During a stalemate in this battle, Carr has a conversation with a Mancunian CNT-supporter on the other side of the barricade, who asks "Why aren't you over here with us?" to which he replies "I don't know". This scene gets at another important part of the movie. While Loach is clearly opposed to Stalinism, that doesn't mean he disrespects the rank-and-file people who fought in the International Brigades.
Now, it's unreasonable to expect that every movie should have such a worked out message. Even a Spanish Civil War movie. For instance, Pan's Labyrinth is also a great movie, albeit one that limits itself to fascism vs. democracy. Both movies serve their purpose. Land and Freedom has a lot to offer in the way of political vision that Pan's Labyrinth doesn't. But Pan's Labyrinth also has things to offer that Land and Freedom doesn't, for example, a creepy demon with eyes on his hands who terrorizes little girls.
It should also be noted that, as in depth as Land and Freedom gets, there are still many issues that it doesn't discuss. It doesn't talk about the role of Azaña or the social democratic PSOE (Partido Socialista Obrero Español). Nor does it deal with the mistakes made by the POUM and CNT themselves, who eventually gave in and joined the Popular Front government even as it was suppressing them.

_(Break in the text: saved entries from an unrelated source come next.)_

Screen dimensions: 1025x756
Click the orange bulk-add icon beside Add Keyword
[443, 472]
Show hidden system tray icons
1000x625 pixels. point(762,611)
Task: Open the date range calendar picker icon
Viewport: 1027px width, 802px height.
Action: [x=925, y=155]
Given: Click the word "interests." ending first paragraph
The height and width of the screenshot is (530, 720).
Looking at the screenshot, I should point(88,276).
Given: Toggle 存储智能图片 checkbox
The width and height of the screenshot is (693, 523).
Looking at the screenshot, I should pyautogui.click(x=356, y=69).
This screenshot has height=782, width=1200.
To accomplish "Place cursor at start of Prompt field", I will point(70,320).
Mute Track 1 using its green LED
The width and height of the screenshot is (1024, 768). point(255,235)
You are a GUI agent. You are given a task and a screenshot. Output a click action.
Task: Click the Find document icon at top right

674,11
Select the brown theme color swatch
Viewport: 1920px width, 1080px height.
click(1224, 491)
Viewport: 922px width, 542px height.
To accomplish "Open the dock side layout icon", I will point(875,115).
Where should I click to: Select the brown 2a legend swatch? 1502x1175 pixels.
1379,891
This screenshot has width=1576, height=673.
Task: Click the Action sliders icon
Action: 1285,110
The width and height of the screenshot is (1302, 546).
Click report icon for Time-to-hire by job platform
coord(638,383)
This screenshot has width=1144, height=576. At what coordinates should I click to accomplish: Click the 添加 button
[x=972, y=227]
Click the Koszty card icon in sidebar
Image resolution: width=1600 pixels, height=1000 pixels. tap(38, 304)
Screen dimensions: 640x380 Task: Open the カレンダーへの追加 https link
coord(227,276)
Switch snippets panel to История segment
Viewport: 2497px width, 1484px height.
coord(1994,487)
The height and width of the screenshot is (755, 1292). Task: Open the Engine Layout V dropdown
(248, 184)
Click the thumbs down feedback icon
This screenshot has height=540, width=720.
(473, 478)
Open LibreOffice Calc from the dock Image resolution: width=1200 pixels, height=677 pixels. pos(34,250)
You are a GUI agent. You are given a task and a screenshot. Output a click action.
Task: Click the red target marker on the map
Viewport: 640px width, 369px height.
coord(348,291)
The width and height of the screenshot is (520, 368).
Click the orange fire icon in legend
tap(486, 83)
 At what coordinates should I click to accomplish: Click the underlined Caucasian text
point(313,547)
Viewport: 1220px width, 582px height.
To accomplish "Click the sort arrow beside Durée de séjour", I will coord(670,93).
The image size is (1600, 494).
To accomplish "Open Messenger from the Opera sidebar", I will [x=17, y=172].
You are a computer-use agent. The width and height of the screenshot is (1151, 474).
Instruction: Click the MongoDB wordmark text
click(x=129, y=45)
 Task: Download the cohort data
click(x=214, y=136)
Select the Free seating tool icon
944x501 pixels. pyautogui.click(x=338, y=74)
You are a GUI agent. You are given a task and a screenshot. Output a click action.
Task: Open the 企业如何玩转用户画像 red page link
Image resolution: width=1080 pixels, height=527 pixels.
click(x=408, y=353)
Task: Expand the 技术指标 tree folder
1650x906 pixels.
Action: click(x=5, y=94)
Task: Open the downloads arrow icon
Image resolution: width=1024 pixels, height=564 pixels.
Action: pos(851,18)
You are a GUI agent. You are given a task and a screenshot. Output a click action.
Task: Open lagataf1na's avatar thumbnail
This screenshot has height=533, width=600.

This doesn't stem from any weaknesses in Ken Loach's understanding of the Spanish Civil War, so much as the fact that there would be no way to fit all of that into the movie without either losing the naturalism or making it really long. If you are looking for a detailed history of the Spanish Civil War, the best place to look would be Felix Morrow's book Revolution and Counter-Revolution in Spain.
Once again, this does not mean you should read Morrow's book instead of watching Land and Freedom. Land and Freedom has stuff to offer that a non-fiction book doesn't, like romance, banter and, of course, a replication of what it was actually like to be there. You can't provide everything in a movie, but Land and Freedom comes close.